What is expected
Isolate every line in the data with the string "sidebar" and copy it.

Record set
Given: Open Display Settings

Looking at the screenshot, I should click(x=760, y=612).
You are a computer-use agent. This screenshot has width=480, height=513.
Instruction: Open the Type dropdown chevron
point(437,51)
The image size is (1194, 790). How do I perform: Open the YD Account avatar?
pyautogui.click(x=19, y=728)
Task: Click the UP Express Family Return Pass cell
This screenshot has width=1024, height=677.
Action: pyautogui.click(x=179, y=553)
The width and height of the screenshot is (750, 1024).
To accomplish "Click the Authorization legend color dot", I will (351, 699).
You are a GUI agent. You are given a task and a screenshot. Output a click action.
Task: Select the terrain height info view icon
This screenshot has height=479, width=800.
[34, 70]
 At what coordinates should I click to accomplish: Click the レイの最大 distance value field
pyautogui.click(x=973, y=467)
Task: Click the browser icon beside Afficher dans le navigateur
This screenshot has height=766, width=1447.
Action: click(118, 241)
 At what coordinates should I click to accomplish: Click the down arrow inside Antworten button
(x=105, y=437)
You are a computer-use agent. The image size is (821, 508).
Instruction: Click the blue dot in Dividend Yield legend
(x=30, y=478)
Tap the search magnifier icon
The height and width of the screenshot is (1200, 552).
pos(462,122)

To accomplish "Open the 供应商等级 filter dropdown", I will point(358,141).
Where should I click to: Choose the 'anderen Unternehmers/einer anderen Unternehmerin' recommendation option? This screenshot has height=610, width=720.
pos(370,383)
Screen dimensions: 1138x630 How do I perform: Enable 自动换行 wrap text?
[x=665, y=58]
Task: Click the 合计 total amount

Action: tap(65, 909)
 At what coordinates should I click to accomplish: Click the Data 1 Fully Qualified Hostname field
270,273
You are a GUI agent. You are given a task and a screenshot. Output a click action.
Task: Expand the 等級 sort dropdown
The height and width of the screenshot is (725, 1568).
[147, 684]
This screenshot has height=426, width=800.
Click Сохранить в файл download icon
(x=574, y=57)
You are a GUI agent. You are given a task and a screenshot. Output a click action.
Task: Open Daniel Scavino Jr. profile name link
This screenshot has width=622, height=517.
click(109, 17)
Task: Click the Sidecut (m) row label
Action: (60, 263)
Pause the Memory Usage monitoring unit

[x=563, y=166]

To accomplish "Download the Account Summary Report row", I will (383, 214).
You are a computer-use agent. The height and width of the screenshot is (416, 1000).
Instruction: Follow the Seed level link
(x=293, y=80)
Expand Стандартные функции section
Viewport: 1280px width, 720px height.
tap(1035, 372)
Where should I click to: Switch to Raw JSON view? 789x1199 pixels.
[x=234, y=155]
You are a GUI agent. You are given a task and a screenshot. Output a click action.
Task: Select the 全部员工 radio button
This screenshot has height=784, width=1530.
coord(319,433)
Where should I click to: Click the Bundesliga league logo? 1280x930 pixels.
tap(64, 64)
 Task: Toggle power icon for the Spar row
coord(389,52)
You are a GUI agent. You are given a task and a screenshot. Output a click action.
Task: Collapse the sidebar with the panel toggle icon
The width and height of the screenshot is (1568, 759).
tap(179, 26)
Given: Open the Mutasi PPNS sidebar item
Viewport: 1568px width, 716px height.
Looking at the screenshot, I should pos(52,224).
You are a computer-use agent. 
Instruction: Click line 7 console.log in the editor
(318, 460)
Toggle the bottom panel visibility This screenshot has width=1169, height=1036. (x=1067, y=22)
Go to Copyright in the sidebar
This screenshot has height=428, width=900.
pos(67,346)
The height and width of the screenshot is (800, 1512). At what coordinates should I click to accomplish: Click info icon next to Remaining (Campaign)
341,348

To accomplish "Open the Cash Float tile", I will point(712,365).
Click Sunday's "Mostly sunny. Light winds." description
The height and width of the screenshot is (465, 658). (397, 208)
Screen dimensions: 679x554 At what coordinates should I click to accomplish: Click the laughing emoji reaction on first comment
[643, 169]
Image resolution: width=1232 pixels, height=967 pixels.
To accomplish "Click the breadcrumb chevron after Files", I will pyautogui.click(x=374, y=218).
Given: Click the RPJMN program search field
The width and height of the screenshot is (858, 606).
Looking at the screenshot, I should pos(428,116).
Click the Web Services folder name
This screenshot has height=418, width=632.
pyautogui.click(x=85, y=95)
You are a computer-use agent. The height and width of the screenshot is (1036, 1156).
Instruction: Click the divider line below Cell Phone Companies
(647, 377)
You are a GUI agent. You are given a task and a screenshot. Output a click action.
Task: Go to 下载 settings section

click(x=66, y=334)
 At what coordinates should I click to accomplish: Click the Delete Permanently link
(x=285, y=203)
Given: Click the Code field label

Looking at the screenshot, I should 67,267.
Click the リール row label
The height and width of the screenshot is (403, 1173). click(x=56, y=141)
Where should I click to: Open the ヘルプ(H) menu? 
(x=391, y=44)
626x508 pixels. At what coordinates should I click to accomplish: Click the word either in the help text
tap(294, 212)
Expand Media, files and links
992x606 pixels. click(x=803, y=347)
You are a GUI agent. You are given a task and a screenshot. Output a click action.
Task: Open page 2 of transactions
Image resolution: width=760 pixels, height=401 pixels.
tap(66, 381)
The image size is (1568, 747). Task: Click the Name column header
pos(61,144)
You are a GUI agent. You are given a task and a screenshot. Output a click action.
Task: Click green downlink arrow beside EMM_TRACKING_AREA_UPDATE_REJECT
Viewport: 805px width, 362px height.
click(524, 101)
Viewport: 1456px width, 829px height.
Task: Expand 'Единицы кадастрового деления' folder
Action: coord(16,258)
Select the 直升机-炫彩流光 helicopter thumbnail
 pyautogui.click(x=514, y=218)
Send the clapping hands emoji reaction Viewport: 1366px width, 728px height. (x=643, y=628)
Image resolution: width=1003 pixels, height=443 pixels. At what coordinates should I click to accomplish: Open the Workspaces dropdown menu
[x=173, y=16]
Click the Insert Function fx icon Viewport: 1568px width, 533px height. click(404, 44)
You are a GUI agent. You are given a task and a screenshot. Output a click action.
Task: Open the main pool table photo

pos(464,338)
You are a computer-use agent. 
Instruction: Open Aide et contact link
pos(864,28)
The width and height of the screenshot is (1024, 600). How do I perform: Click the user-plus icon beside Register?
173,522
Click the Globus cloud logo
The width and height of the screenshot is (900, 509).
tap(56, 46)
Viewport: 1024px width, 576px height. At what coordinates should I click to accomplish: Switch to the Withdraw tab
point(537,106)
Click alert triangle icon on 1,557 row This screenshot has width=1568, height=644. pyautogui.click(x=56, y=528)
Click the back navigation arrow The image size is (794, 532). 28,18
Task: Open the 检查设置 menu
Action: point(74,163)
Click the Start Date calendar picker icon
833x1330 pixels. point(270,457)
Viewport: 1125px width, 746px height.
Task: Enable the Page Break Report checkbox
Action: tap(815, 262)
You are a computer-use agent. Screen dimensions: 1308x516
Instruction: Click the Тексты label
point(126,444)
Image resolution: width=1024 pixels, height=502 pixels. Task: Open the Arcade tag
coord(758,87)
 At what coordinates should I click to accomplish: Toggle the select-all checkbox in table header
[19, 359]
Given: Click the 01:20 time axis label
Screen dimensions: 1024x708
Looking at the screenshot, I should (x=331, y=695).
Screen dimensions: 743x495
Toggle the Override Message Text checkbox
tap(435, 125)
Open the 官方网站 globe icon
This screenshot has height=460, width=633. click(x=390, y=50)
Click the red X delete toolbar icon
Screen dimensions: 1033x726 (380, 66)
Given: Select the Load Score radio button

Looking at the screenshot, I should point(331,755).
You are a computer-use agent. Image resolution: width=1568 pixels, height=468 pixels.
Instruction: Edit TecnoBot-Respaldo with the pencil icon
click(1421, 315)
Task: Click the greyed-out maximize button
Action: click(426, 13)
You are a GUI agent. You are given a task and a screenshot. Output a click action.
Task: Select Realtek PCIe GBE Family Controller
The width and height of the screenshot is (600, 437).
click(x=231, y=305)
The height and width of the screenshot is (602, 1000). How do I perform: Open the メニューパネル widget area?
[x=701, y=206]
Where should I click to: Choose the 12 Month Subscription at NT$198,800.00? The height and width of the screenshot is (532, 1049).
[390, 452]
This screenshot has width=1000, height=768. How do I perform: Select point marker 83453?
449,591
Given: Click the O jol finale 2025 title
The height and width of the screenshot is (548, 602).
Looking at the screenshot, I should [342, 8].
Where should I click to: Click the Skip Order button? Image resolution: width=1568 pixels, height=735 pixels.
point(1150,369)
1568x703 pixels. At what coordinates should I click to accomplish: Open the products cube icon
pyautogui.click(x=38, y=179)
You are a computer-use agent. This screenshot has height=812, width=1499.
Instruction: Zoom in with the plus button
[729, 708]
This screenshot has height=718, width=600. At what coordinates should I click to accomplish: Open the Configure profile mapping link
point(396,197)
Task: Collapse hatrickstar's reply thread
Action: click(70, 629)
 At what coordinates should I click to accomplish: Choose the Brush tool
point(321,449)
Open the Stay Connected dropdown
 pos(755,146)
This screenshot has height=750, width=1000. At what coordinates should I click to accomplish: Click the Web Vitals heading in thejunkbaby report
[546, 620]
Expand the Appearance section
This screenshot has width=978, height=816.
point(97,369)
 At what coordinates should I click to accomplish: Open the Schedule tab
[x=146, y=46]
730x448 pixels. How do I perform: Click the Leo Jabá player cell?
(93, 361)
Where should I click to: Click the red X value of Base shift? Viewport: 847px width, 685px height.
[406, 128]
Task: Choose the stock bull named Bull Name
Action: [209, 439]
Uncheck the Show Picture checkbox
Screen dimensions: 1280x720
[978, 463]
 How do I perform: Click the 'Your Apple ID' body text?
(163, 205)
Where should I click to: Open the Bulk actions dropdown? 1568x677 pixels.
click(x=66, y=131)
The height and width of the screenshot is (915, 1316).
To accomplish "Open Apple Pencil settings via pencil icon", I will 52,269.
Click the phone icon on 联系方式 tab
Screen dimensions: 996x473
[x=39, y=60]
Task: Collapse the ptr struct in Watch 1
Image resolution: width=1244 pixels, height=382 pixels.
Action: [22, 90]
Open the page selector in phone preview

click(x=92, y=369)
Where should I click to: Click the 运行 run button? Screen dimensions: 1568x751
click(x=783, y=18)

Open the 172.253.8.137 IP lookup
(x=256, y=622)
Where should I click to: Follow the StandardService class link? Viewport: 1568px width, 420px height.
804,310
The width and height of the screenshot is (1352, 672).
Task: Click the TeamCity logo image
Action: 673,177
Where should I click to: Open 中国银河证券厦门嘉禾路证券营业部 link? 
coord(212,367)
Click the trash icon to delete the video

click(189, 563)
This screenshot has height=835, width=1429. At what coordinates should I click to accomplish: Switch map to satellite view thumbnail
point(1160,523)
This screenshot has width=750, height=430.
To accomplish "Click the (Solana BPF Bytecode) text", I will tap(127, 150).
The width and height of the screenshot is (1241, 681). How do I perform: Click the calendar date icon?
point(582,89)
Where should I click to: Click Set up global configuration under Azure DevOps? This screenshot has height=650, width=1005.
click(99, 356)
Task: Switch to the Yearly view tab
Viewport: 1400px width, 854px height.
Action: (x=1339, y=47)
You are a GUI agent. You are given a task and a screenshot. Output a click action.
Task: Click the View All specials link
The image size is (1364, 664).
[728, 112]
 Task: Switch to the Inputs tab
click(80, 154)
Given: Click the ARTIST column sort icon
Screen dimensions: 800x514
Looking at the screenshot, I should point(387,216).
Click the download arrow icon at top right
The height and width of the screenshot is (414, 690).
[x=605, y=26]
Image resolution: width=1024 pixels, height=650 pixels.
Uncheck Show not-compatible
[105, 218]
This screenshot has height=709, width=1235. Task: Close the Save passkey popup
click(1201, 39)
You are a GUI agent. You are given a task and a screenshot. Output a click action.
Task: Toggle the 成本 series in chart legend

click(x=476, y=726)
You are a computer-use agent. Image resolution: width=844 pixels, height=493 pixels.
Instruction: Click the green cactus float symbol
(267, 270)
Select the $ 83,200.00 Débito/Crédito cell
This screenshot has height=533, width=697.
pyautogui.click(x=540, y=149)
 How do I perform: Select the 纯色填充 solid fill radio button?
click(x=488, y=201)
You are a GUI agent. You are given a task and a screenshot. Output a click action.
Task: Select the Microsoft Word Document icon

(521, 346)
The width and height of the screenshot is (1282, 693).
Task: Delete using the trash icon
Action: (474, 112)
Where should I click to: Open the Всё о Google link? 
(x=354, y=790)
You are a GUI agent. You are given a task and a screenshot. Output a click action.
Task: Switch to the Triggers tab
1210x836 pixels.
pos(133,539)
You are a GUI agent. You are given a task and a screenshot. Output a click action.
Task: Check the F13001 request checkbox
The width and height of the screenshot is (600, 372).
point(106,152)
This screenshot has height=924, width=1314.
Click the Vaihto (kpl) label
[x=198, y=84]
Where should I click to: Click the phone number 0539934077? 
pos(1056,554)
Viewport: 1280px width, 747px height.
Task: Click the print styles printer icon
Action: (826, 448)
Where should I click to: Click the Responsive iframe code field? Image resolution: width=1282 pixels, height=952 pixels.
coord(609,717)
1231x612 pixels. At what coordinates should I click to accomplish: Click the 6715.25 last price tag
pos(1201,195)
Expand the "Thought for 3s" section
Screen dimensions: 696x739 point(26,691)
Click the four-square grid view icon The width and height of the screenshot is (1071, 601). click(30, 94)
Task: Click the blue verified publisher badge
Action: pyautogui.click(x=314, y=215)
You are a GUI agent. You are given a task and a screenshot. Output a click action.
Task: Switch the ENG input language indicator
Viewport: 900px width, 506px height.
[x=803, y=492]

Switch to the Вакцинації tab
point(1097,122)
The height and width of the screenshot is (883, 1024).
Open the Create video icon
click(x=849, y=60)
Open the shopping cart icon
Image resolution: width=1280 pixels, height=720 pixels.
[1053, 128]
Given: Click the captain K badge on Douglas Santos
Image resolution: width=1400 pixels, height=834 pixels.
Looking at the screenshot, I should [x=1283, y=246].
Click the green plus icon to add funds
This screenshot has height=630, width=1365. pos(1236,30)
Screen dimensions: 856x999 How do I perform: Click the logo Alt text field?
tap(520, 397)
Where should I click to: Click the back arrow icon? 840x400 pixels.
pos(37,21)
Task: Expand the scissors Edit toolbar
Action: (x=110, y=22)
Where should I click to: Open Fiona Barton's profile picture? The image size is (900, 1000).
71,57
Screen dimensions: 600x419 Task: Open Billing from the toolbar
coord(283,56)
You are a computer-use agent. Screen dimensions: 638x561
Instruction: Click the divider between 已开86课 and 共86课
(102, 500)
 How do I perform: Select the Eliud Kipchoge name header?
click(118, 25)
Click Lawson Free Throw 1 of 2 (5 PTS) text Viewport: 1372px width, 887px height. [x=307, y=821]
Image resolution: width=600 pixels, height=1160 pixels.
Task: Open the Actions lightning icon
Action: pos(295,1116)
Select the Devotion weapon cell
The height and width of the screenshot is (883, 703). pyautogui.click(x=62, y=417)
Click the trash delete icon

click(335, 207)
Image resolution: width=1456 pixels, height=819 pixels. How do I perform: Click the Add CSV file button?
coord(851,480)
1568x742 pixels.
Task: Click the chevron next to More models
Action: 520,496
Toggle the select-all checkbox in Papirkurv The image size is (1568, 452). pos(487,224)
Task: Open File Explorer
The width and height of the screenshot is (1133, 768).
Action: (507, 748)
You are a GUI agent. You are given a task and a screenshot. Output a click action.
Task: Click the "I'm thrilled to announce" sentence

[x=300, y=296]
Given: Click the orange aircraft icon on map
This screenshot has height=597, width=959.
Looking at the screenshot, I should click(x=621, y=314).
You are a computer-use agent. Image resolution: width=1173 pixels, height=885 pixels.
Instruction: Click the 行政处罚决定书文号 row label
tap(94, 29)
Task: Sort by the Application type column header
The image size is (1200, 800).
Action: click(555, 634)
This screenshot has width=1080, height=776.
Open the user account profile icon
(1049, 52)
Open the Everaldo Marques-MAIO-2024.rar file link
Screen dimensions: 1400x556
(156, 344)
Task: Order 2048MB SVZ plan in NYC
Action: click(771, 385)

Response area
Task: Collapse the sidebar with the panel toggle icon
Given: Open the Mutasi PPNS sidebar item
Go to Copyright in the sidebar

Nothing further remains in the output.